Markov Chain Monte Carlo (MCMC)

Markov chain Monte Carlo is a variant of the Monte Carlo, where samples are no longer independent but instead are sampled from a Markov chain. This can be useful in Bayesian statistics, or when we sequentially adjust a small number of parameters for a more complex combined distribution.

We cover MCMC, its use in Bayesian statistics, Metropolis-Hastings, Gibbs Sampling, and Simulated Annealing.

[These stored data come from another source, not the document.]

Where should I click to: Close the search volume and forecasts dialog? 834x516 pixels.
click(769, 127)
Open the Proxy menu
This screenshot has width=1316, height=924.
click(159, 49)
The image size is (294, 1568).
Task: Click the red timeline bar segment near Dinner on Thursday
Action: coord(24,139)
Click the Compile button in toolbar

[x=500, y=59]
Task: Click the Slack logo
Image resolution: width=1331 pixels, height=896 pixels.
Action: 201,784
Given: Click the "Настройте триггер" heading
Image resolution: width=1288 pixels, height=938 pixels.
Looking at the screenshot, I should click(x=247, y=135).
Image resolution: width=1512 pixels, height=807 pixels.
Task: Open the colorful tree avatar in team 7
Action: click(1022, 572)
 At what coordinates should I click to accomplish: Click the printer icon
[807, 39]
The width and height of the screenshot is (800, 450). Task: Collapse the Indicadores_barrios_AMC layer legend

Sometimes the underlying distribution $\mu$ that we wish to sample from can be complex. However, even though it may not be possible to obtain I.I.D. samples from $\mu$ , it may be possible to construct a Markov chain $(\theta_t : t\in \mathbb Z_+)$ whose stationary distribution is $\mu$ . Again if we wish to estimate

$\begin{aligned} \label{MCMC:f_theta} \mathbb E_{\theta \sim \mu} [f(\theta)] , \end{aligned}$

then we can use the estimator

$\begin{aligned} \hat{\mathbb E}_N [ f(\theta)] = \frac{1}{N} \sum_{i=1}^N f(\theta_i) \, .\end{aligned}$

This procedure of estimating in this way is called Markov Chain Monte-Carlo (MCMC).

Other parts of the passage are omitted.